(Pixel coordinate grounding data)
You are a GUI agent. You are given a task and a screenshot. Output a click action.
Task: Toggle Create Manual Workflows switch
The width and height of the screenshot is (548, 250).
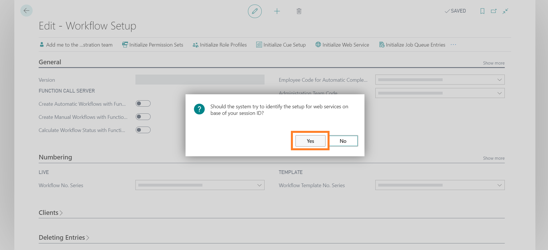coord(143,117)
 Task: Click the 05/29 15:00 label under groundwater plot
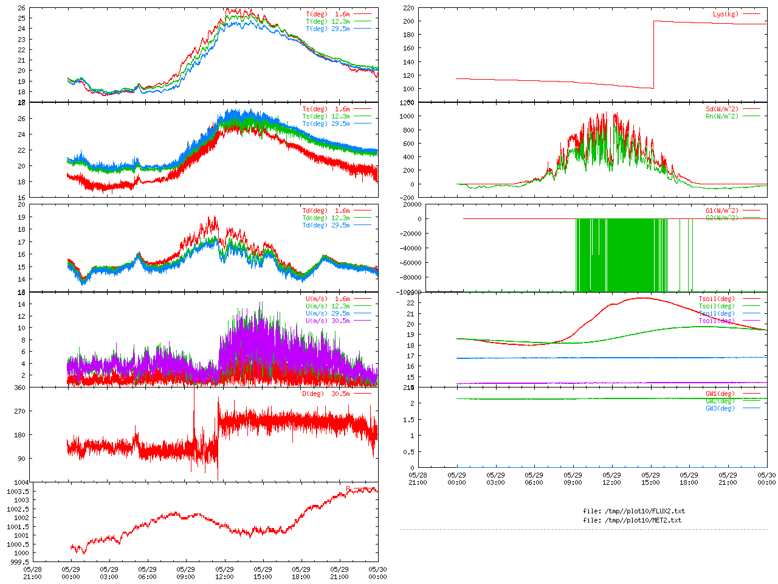[x=650, y=479]
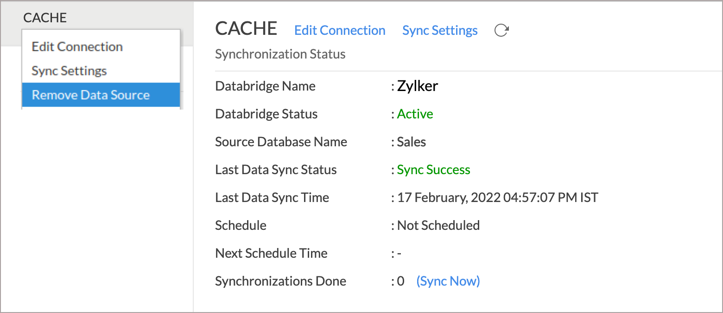Click the Zylker databridge name value
This screenshot has width=723, height=313.
coord(418,86)
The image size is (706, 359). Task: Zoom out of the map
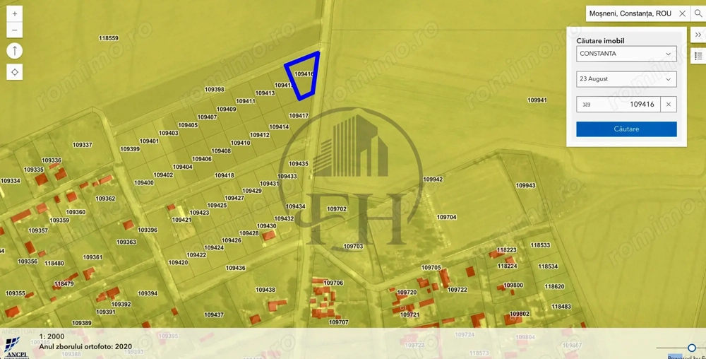pos(15,30)
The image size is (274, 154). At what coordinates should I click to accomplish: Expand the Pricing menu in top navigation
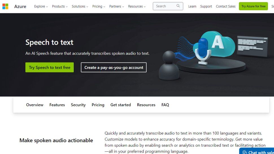pos(99,6)
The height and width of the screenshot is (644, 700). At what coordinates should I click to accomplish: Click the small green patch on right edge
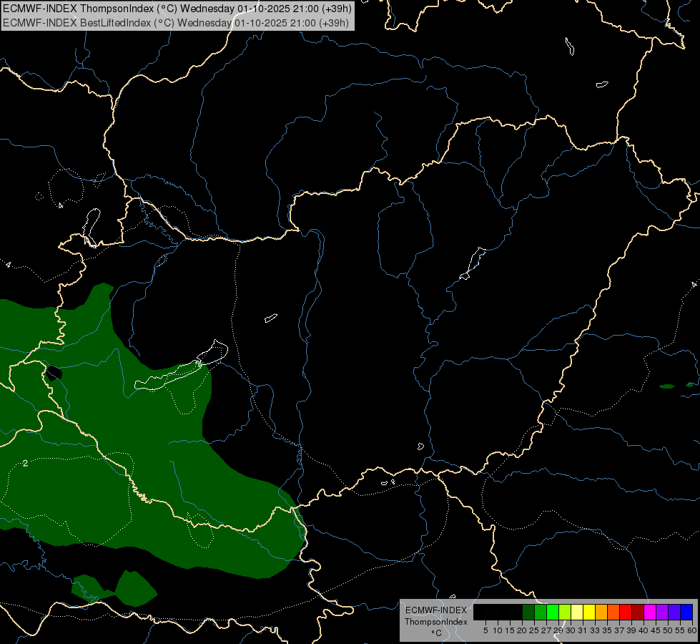click(666, 386)
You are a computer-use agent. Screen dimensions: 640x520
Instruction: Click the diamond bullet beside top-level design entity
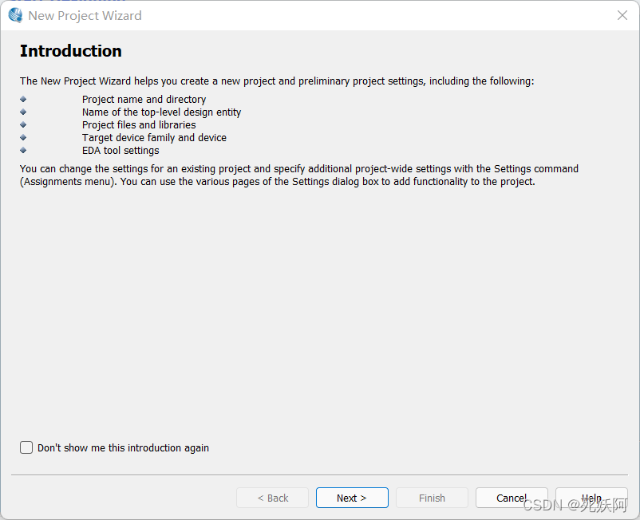pyautogui.click(x=23, y=112)
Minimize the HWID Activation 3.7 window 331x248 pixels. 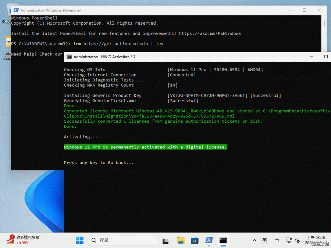point(312,57)
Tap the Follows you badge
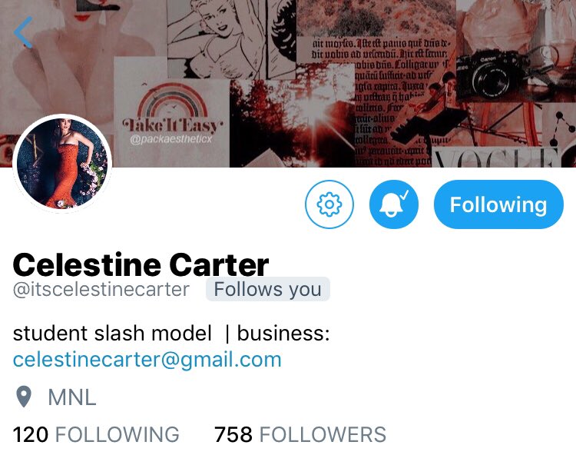 point(268,289)
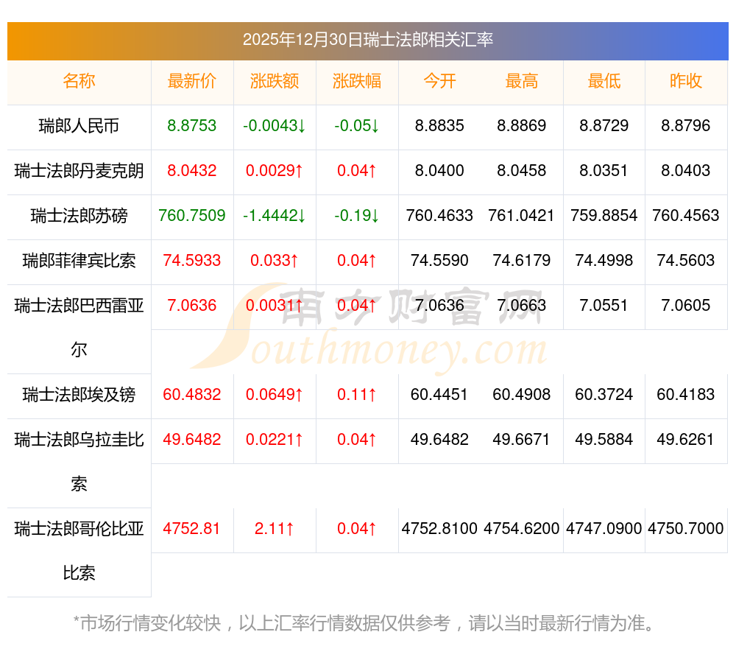Click the 最高 column header

click(x=522, y=81)
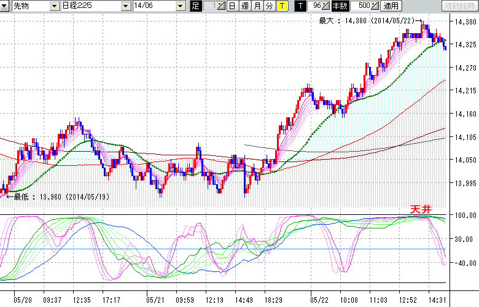Click the stepper beside the 96 value
The width and height of the screenshot is (479, 307).
point(326,6)
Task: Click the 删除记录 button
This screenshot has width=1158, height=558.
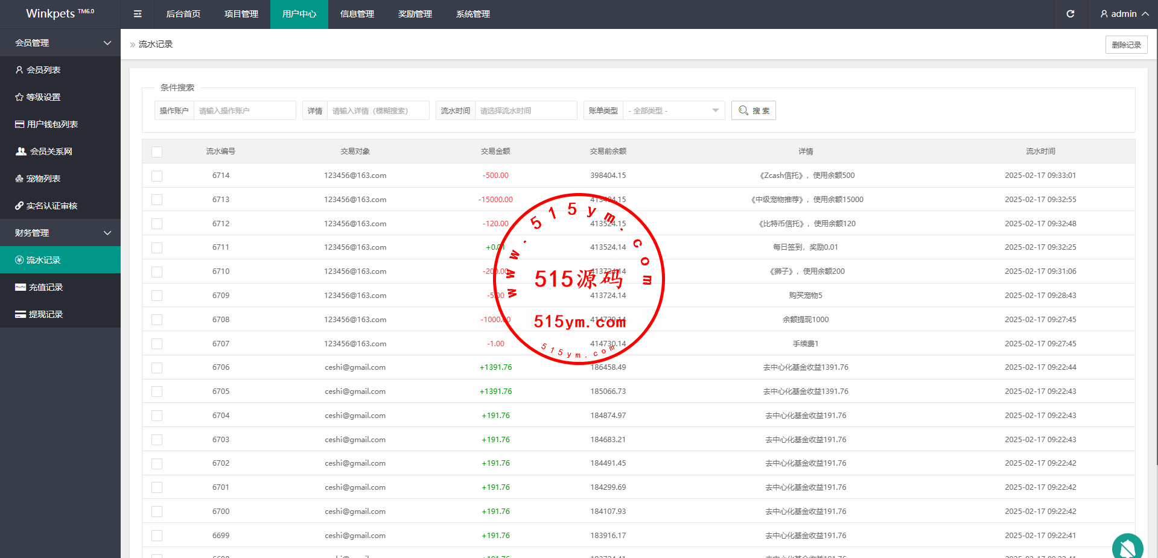Action: (x=1126, y=45)
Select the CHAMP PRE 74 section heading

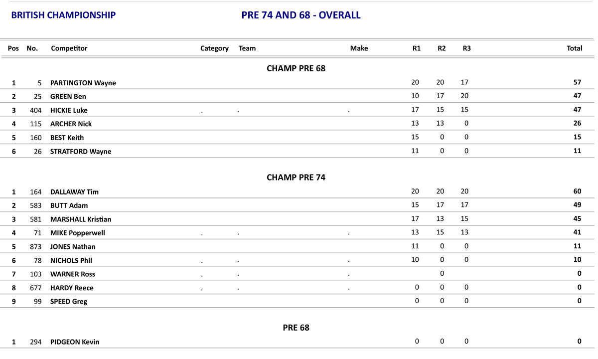click(296, 178)
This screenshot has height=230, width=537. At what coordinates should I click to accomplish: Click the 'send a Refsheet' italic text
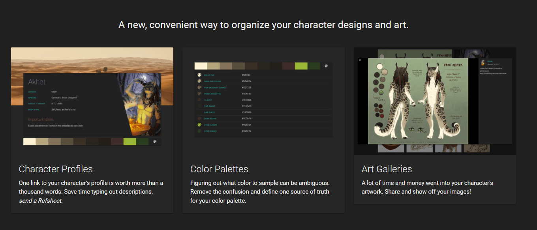point(41,200)
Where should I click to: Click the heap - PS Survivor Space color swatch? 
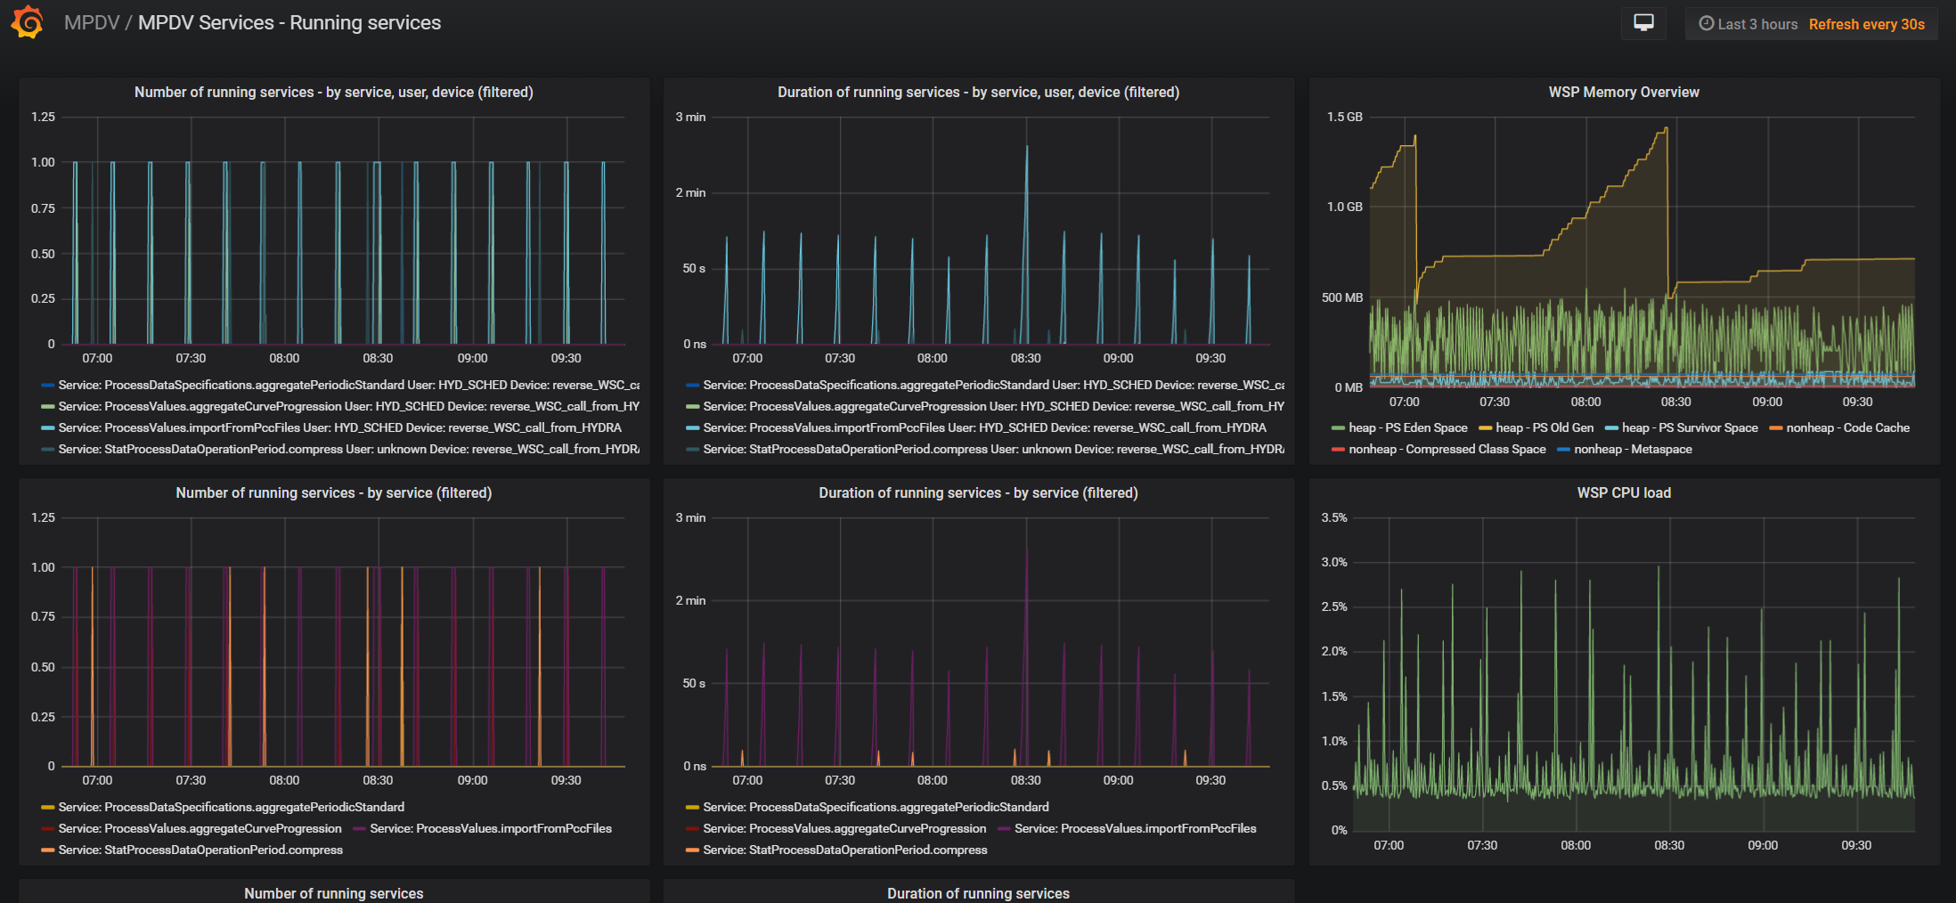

## What you should do
Only the lines from the one that holds "Select the CHAMP PRE 74 section heading" through the end of the records above should be printed again, exactly as they are. Leave out the pictures.

## Output
Select the CHAMP PRE 74 section heading

click(296, 178)
This screenshot has height=230, width=537. At what coordinates should I click to accomplish: Click the 'send a Refsheet' italic text
point(41,200)
Where should I click to: Click the heap - PS Survivor Space color swatch? 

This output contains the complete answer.